Sun Ra (born May 22, 1914 in Birmingham , Alabama , † May 30, 1993 ibid; actually Herman "Sonny" Poole Blount ) was an experimental avant-garde American jazz composer and jazz musician ( piano , organ , keyboard ), poet and philosopher .

life and work

Sun Ra was already considered a myth during his lifetime and is still one of the most controversial jazz musicians today. With his very own style and innovative ideas, he polarized critics and audiences. If some saw him as a brilliant innovator, others saw him as a charlatan . Sun Ra's performance as one of the pioneers of free jazz is undisputed.

He achieved fame through his musical compositions and performances as well as through his bizarre astrological sermons and philosophies. In 1952 he gave up his maiden name, took the name Sun Ra ( Ra is the name of the ancient Egyptian sun god) and led a band with an ever-changing line-up that came to be known as Arkestra . The best-known members of the Arkestra were the saxophonists John Gilmore , whose work influenced that of John Coltrane , and Marshall Allen , who still directs the Arkestra to this day. Sun Ra understood the word Arkestra as a connection between Arché and orchestra .

The musical development of Sun Ras can be roughly divided into three periods. In 1950 years, his music evolved from the Big Band - Swing with which he began his career in the 1940s. At the time he was playing with Wynonie Harris . For his livelihood he also lived from assignments that Red Saunders initiated for him, for example as an arranger in the Chicago club DeLisa , whose resident band was directed by Saunders. In a kind of re-invention of himself, the typical cosmic jazz , determined by space themes , emerged with which he became famous. According to music critics and jazz historians, some of his best works were created during this period. Notable Sun Ra albums from the 1950s include Super Sonic Jazz , Sun Ra Visits Planet Earth , Interstellar Low Ways , Angels And Demons At Play , We Travel The Spaceways, and Jazz in Silhouette , among many others .

In addition, the eccentric began to wear strange costumes and headdresses in Egyptian style, also in the 1950s. He claimed that he did not come from the earth , but from the planet Saturn , and developed his self-portrayals as a fictional figure from “cosmic” philosophies and a lyrical poetry that preached above all awareness and peace. He distanced himself from the racism he suffered from when it came to tours and concerts by the Arkestra, without, however, expressing himself more often. In general, unlike many black musicians of his generation, he rarely spoke about controversial topics. Instead, he focused on the music. The ensemble of musicians who worked with him and went on tour changed almost daily.

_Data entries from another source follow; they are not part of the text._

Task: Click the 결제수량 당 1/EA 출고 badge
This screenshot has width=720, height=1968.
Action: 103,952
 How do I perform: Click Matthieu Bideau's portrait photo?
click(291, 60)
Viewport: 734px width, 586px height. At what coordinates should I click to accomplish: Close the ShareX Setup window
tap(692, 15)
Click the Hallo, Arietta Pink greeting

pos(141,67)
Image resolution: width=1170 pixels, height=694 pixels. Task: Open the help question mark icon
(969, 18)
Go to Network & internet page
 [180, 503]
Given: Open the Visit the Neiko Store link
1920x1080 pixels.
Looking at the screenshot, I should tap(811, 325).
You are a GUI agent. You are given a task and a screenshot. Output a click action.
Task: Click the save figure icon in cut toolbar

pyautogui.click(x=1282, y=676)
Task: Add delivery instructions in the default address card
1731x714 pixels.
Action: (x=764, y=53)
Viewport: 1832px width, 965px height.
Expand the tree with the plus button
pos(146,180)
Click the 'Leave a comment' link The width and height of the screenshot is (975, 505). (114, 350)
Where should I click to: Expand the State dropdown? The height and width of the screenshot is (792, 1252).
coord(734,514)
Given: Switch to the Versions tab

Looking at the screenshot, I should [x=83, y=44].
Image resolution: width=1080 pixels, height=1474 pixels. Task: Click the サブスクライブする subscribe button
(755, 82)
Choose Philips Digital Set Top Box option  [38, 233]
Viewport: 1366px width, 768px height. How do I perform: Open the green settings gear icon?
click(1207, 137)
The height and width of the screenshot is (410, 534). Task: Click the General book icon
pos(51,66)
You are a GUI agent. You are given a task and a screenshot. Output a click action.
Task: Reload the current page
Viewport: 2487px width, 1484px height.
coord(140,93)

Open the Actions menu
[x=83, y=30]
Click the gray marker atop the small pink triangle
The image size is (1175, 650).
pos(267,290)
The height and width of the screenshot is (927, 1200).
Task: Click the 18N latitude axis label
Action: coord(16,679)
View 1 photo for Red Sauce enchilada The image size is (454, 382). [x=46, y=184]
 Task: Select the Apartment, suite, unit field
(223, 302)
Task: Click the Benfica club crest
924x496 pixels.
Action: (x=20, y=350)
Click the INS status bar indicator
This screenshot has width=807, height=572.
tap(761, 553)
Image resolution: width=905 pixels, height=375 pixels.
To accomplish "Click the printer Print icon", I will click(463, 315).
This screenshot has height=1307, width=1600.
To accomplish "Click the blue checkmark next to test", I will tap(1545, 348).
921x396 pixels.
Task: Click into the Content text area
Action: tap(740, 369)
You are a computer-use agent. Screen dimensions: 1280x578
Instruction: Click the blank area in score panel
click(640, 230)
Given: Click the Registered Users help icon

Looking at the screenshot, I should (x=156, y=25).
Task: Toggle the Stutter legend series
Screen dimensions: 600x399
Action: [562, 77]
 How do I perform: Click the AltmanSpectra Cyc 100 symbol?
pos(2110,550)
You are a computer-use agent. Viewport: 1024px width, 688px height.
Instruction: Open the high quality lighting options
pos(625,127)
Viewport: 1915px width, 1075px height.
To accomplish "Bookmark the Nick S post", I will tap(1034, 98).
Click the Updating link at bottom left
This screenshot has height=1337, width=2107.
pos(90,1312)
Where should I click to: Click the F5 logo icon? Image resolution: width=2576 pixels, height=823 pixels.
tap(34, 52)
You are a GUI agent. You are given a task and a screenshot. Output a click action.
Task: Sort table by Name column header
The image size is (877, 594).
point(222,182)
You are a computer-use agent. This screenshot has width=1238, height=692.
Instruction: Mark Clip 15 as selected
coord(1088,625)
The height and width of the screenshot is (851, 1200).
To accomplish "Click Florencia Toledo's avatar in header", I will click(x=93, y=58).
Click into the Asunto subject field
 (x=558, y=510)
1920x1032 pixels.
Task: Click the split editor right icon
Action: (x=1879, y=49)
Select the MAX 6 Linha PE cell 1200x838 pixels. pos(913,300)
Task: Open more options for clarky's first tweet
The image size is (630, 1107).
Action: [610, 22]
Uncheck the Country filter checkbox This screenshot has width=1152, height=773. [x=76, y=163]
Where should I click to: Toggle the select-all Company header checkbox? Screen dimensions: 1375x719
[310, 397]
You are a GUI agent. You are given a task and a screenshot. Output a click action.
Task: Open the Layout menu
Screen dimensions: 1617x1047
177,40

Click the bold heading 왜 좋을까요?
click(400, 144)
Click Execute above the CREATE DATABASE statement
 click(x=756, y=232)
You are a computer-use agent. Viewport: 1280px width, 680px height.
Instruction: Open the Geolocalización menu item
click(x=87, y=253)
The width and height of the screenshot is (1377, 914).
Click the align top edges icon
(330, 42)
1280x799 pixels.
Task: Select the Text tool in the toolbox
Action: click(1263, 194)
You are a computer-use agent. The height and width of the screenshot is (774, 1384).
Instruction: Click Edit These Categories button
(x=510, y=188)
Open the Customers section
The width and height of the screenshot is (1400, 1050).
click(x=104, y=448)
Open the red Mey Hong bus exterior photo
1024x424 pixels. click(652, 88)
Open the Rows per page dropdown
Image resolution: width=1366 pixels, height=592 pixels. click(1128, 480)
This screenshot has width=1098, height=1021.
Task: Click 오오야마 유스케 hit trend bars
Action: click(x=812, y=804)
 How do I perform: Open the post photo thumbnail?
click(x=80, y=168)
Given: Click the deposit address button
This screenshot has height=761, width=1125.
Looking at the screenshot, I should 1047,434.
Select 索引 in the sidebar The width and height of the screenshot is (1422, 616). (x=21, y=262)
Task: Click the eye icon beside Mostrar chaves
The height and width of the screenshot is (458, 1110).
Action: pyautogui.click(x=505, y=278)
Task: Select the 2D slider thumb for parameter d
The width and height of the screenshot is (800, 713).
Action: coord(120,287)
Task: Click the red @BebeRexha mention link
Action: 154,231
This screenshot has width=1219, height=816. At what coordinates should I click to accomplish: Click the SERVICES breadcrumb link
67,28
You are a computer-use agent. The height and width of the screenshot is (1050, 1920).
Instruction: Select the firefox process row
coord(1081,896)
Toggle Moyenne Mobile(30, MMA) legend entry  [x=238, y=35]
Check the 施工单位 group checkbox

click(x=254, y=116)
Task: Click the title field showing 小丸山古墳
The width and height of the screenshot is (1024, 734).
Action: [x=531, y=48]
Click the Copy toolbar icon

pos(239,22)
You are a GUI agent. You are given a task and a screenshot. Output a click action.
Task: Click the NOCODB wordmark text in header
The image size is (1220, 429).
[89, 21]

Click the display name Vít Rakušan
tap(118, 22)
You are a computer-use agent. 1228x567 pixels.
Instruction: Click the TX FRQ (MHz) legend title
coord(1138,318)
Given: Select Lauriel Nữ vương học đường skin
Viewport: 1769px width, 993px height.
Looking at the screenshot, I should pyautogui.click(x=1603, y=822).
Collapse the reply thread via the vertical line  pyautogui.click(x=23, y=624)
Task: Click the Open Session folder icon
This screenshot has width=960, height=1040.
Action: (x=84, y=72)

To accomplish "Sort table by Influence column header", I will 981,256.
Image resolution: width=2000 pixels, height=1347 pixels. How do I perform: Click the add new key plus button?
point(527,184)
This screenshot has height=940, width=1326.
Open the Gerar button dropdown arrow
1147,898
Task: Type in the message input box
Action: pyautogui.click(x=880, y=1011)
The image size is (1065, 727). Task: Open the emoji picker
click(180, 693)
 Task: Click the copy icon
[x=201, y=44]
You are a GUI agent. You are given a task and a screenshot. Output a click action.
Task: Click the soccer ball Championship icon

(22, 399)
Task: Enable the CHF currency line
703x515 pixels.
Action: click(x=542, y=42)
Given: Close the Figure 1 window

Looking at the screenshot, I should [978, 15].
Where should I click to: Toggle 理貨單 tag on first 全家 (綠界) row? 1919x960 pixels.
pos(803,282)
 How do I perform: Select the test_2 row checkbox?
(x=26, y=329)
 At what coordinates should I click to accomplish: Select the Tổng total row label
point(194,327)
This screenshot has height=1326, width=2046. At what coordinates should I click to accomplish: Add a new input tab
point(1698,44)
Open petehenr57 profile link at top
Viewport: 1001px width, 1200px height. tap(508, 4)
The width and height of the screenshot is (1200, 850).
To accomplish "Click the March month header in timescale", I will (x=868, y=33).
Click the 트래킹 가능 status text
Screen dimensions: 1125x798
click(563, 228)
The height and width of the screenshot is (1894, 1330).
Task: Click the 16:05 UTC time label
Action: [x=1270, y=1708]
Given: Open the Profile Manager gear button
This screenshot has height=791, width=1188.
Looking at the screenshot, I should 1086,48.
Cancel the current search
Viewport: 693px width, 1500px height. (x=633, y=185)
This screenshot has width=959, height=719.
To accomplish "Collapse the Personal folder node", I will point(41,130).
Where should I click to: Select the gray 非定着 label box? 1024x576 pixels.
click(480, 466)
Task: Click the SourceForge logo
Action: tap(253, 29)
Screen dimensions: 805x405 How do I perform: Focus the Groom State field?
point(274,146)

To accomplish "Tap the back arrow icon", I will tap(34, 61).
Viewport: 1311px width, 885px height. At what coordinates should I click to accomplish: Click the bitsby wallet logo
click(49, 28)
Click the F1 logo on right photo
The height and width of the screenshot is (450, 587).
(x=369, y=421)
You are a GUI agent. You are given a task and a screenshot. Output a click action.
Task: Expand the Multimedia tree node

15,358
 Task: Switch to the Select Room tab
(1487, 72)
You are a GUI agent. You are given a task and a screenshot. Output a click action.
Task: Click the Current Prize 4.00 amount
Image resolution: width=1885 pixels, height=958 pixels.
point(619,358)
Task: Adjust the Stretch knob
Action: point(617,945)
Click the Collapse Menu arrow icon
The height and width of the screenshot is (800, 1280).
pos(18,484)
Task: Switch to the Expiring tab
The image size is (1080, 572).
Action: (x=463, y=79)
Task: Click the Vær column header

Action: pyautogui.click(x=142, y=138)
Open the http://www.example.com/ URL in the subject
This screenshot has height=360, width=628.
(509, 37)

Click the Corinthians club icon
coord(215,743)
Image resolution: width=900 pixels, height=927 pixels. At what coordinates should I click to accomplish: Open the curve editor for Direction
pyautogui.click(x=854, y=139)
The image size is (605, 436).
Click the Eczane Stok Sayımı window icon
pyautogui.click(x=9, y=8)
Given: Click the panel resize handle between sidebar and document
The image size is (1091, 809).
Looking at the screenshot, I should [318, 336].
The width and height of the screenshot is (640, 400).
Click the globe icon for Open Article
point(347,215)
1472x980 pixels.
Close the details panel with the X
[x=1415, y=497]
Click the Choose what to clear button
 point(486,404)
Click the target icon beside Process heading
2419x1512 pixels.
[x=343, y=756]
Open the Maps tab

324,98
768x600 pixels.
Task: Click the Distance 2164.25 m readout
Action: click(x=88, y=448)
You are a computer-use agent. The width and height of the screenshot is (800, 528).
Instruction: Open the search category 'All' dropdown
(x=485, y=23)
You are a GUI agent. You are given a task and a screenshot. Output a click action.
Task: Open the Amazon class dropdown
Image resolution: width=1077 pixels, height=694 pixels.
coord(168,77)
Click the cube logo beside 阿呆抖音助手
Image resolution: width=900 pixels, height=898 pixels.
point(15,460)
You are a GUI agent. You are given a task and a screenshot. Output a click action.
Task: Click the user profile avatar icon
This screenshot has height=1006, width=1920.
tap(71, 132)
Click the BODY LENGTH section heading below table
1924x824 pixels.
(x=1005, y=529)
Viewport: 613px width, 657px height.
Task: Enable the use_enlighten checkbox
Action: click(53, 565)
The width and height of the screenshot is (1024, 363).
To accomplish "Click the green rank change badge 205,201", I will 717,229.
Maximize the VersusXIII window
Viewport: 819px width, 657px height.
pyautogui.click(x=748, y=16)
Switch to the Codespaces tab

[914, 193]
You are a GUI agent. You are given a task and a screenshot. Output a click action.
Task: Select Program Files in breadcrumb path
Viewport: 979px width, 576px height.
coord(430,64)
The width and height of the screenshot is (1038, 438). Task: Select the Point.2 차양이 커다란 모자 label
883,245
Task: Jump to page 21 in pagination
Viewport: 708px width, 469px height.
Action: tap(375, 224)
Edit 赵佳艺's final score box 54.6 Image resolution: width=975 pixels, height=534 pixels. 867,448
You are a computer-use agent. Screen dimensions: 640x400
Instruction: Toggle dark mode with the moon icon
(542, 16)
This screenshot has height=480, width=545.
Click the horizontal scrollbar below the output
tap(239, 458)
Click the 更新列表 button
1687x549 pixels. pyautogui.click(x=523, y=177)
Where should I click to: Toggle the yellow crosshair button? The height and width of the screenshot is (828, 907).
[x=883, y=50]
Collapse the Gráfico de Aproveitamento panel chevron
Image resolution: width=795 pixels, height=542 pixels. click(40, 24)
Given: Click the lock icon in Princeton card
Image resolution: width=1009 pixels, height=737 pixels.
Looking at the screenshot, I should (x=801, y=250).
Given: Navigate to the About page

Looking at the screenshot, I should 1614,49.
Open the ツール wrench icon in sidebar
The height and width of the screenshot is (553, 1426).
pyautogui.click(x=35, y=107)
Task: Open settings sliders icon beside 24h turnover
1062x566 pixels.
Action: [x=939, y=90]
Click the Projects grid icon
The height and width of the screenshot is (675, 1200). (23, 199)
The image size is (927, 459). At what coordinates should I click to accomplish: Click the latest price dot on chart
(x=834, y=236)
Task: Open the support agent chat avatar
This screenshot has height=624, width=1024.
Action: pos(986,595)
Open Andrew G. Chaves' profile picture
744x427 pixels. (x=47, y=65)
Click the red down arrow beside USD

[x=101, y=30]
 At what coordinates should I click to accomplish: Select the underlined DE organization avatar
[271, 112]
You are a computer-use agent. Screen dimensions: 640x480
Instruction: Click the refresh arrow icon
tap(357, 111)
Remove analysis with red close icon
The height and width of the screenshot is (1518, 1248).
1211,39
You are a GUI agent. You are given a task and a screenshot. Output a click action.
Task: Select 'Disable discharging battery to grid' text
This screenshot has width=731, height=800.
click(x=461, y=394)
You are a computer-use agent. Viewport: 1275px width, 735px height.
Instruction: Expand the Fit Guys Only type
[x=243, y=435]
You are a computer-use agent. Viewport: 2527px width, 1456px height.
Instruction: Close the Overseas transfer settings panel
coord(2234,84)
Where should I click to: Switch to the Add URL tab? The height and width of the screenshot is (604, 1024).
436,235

During the 1960s, Sun Ra's music went through a chaotic, experimental period. When he was noticed by the beat generation and in the psychedelic rock scene, his popularity peaked. Sun Ra's albums from this period are often difficult to access for listeners who are new to his music. Well-known titles are The Magic City , When Sun Comes Out and Other Planes Of There .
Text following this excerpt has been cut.